The backup bios chips are working properly and contain valid images. Since Gigabyte boards only boot from the main bios, the boards are hosed
if these boards were unable to POST due to damaged "main" BIOS, how are you examining the "backup" to ensure it is still intact?

and if you can get that far along why can't you replace the main with the existing intact backup?
 
if these boards were unable to POST due to damaged "main" BIOS, how are you examining the "backup" to ensure it is still intact?

and if you can get that far along why can't you replace the main with the existing intact backup?
I think he powered the chip with a eeprom reader, read out the contents for the main bios and backup bios. Found that the main bios had a corrupted cell. (file compare from main bios copy to backup bios copy)
Since the gigabyte bios recover just copies the backup bios to the main bios the bad cell that would not program still prevents boot. Only thing you could do for this it to remove the surface mount primary bios and replace it with the same chip. Main question was how the primary bios got corrupted. These new bios chips can be written to almost 10 million times before they fail. ( I remember 50k times versions in the old days) it sounds like a lot but a bad program can do a lot of writes to a single location in a very short time period and the chip can fail.
You can buy replacement bios chips from ebay for $10 to $15 but you would still have to de-solder the old surface mount chip and solder the new one on to it. (or cut its power and make a jumper socket/chip over the old chip)

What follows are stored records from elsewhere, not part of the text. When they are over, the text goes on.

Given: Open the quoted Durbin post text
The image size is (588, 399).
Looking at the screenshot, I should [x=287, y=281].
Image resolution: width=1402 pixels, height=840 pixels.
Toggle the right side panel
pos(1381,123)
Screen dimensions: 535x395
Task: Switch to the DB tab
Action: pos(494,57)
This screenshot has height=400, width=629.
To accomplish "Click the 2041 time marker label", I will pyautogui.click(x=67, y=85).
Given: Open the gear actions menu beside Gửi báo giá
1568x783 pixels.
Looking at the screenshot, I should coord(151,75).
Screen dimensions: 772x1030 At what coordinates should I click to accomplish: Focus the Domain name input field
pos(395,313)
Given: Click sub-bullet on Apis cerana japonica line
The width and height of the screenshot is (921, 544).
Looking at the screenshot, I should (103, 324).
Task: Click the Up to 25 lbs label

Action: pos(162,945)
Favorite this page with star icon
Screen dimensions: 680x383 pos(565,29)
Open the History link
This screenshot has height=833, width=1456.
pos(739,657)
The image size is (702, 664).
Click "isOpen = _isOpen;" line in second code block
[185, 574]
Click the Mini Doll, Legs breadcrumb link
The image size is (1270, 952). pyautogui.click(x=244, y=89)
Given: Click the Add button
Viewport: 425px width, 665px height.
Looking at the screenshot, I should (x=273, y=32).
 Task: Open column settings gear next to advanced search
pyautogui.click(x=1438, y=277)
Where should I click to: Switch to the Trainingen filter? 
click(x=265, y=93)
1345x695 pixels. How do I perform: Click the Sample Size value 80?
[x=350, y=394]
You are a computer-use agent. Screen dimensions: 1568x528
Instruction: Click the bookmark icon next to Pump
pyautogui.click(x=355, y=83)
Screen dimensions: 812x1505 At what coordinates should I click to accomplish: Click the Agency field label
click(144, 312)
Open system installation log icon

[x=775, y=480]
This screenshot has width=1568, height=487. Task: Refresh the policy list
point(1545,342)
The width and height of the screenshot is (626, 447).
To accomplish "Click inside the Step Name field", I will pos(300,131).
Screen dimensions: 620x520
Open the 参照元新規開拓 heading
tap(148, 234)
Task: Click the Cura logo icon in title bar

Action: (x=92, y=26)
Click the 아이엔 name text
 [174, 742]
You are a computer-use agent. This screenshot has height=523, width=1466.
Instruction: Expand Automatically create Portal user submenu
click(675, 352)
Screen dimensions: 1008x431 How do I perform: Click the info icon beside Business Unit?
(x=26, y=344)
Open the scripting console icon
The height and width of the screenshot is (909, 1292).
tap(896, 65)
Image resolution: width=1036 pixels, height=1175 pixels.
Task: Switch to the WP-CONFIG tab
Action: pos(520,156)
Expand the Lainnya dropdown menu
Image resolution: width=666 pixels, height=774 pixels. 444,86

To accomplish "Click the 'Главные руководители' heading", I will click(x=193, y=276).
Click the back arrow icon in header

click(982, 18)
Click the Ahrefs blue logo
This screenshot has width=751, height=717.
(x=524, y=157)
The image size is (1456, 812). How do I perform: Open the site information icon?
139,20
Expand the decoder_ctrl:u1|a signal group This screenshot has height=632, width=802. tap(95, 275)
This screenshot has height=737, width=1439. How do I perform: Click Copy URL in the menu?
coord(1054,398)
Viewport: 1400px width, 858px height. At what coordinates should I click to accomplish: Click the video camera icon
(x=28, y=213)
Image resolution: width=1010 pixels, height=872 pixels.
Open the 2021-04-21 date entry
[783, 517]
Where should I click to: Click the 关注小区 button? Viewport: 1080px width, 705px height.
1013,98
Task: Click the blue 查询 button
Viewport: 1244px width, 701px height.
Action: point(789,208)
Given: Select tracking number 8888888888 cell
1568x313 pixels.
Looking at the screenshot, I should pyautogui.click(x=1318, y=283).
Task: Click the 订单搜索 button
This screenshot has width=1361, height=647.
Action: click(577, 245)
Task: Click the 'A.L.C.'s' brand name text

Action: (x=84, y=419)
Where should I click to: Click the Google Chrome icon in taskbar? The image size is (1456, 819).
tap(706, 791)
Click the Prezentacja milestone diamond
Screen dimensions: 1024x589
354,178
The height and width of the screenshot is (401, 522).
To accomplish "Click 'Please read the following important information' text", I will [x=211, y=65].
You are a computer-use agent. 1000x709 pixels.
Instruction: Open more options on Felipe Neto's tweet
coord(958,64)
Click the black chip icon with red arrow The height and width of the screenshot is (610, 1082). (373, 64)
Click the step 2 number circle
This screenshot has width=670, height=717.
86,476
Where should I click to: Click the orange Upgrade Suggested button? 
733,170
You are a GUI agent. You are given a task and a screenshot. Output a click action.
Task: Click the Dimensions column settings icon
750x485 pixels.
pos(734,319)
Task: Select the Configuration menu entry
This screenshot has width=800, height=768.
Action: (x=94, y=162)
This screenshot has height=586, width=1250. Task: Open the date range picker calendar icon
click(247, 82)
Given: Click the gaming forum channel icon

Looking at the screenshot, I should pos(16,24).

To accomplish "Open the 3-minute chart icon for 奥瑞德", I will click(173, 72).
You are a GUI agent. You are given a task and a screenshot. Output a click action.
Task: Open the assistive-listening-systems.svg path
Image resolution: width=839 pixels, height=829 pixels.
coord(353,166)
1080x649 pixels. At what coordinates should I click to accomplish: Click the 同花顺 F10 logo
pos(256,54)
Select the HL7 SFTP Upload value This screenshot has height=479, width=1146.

Only really worth while if you really, really, really had to get the board to boot.
For example, had to recover data from a machine and the data was on a special motherboard raid array. That could not be moved to another machine because of the version of the raid chips on the motherboard.

I think the main point was to find out how it happened to his bios in the first place to prevent future issues.

Microsoft windows can now do firmware updates, it can be risky if the program is not written correctly. IE write all of the updates to a single cell and burn out the cell would be bad.
 
Microsoft windows can now do firmware updates, it can be risky if the program is not written correctly.
Linux can also do firmware updates. However in the laptop I use Linux on that does this, Linux only stages the update. That is, it doesn't actually do the update, it sets some flag and when the system reboots, it realizes there's a firmware update and then updates the firmware. Not sure how Windows does it, but I can't imagine it being different.

I'd also put the OS firmware updater on low on the list of suspects. If there was a problem with the OS, considering that firmware updates can now be pushed on system builder computers, then it should've been a pretty widespread issue at some point.
 
He installed windows on one system and then used this installed windows to boot a different system, two of them actually and both got bricked.
This is not something many people do for it to become widespread.
I'm not referring to what OP did. I'm referring to the quoted text implying that the mechanism to push firmware updates via the OS can be a problem and that's why OP's system was bricked.